What you have to do →
Set down the lines below exactly as they stand, please. Go from the first through the one containing "Toggle the Public".

Start of Block

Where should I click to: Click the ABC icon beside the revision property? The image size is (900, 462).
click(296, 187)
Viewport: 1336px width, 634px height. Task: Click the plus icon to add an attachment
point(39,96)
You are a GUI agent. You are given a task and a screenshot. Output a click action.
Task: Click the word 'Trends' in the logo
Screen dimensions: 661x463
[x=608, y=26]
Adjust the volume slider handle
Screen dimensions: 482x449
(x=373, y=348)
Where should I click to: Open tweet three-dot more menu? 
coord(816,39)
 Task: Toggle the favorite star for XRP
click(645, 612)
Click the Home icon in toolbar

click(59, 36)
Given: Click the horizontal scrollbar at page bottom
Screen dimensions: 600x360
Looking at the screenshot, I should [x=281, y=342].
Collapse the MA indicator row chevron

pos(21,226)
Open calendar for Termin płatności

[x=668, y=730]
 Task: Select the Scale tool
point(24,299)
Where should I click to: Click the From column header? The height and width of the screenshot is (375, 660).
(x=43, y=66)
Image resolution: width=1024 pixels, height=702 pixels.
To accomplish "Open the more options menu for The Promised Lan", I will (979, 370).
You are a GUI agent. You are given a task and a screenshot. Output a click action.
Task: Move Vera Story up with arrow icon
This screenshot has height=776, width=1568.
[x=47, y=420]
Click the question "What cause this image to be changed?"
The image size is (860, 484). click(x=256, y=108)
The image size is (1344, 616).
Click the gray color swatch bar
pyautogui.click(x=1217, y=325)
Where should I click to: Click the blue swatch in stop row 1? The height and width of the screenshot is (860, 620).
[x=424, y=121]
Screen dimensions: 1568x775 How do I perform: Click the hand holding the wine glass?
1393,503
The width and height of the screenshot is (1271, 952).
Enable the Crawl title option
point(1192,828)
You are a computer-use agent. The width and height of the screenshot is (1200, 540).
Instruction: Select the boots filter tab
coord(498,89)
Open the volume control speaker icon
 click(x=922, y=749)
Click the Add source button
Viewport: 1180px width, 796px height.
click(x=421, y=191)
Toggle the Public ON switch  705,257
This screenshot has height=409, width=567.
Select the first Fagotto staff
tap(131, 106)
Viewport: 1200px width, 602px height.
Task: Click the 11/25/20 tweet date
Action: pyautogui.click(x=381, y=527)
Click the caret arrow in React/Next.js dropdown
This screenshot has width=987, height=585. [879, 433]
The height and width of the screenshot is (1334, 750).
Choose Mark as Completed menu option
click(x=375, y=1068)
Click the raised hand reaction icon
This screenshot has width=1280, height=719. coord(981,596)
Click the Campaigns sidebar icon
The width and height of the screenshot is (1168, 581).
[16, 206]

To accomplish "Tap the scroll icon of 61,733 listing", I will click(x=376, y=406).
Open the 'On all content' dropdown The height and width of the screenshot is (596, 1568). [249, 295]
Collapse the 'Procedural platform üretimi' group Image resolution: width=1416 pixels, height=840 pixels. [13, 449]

End of Block

Exercise answer →
Where should I click to: Click the ABC icon beside the revision property? The image size is (900, 462).
click(296, 187)
Viewport: 1336px width, 634px height. Task: Click the plus icon to add an attachment
point(39,96)
You are a GUI agent. You are given a task and a screenshot. Output a click action.
Task: Click the word 'Trends' in the logo
Screen dimensions: 661x463
[x=608, y=26]
Adjust the volume slider handle
Screen dimensions: 482x449
(x=373, y=348)
Where should I click to: Open tweet three-dot more menu? 
coord(816,39)
 Task: Toggle the favorite star for XRP
click(645, 612)
Click the Home icon in toolbar

click(59, 36)
Given: Click the horizontal scrollbar at page bottom
Screen dimensions: 600x360
Looking at the screenshot, I should [x=281, y=342].
Collapse the MA indicator row chevron

pos(21,226)
Open calendar for Termin płatności

[x=668, y=730]
 Task: Select the Scale tool
point(24,299)
Where should I click to: Click the From column header? The height and width of the screenshot is (375, 660).
(x=43, y=66)
Image resolution: width=1024 pixels, height=702 pixels.
To accomplish "Open the more options menu for The Promised Lan", I will (979, 370).
You are a GUI agent. You are given a task and a screenshot. Output a click action.
Task: Move Vera Story up with arrow icon
This screenshot has height=776, width=1568.
[x=47, y=420]
Click the question "What cause this image to be changed?"
The image size is (860, 484). click(x=256, y=108)
The image size is (1344, 616).
Click the gray color swatch bar
pyautogui.click(x=1217, y=325)
Where should I click to: Click the blue swatch in stop row 1? The height and width of the screenshot is (860, 620).
[x=424, y=121]
Screen dimensions: 1568x775 How do I perform: Click the hand holding the wine glass?
1393,503
The width and height of the screenshot is (1271, 952).
Enable the Crawl title option
point(1192,828)
You are a computer-use agent. The width and height of the screenshot is (1200, 540).
Instruction: Select the boots filter tab
coord(498,89)
Open the volume control speaker icon
 click(x=922, y=749)
Click the Add source button
Viewport: 1180px width, 796px height.
click(x=421, y=191)
Toggle the Public ON switch  705,257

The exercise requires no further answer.